Stéphanie CallaStéphanie Calla
Stéphanie Calla dans l’objectif de Will Vaultz
Écrit par Portraits de Femmes - avec le soutien de Rue du Paradis
Publié le 2 août 2019, mis à jour le 7 août 2019

Stéphanie Calla est galeriste à Harlem. Elle a grandi entre la Lorraine et la Belgique, où elle retourne chaque année pour ses vacances en famille. Cette maman de 3 garçons americano-franco-sénégalais, est arrivée aux États-Unis il y a presque 30 ans. Avant d’habiter Harlem, il a plus de deux décennies, elle a vécu en Caroline du Nord et dans le Bronx.

La vie l’a posée à Harlem et elle lui en est reconnaissante. Au début de ses années harlémites, Stéphanie travaille midtown. Rentrer chaque soir chez elle, lui donne l’impression de rentrer dans un village, calme et emprunt de respect et de solidarité : une véritable bouffée d’air. À l’époque, Harlem est différent. Le quartier n’est pas encore gentrifié et il a encore ses blessures des décennies passées. 

Proche de la communauté sénégalaise, Stéphanie est admirative des femmes afro-américaines, qui plus que les autres, doivent se battre à chaque instant. Elle apprend d’ailleurs énormément d’elles, pour qui elle a un profond respect. 

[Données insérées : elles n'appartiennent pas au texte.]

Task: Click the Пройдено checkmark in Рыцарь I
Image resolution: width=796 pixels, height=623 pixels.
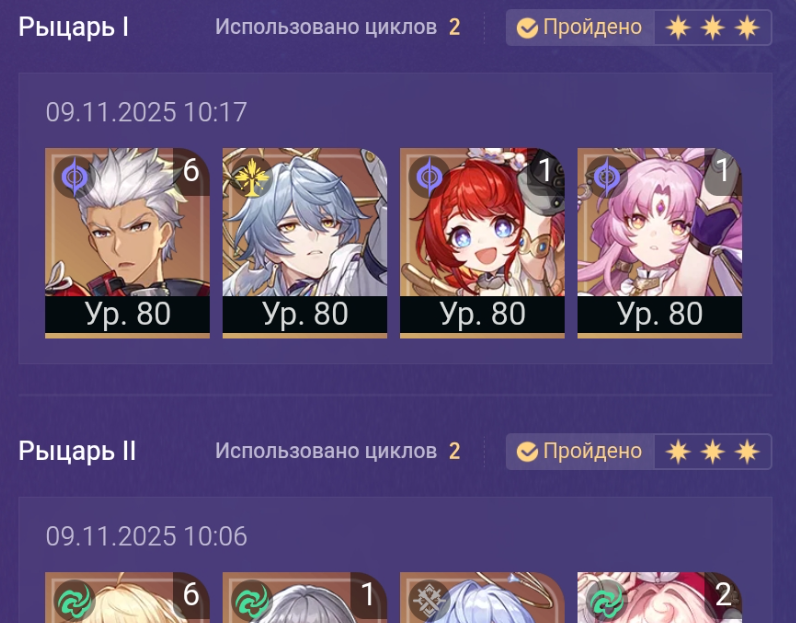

Son respect, elle le donne aussi à son nouveau quartier, tout comme son coeur. Harlem renaissance, jazz, poésie, elle vit l’histoire d’Harlem à chaque coin de rue, à chaque échange avec les plus anciens. Pas ceux qui sont là pour profiter du quartier, ceux qui en sont la mémoire, ceux qui ont vu Harlem « brûlée vive » par des années de crack, ceux qui ont envie de discuter, de raconter et de transmettre, pour peu qu’on leur donne un brin de notre attention et de notre temps.

Stéphanie fait partie de ceux qui regardent cette gentrification envahir « leur Harlem » d’un mauvais œil. Pour elle, « ce phénomène entraîne des conflits parce qu’il ne respecte pas l’histoire du quartier, la mémoire des gens ». C’est juste une accumulation de restauration d’immeubles et de constructions neuves qui égratignent l’histoire et défigurent l’architecture originelle du quartier. Des loyers qui flambent, des expatriés qui arrivent, des familles blanches américaines qui s’installent et au final, une culture afro-américaine qui se disloque, encore et toujours déconsidérée par les populations les plus aisées.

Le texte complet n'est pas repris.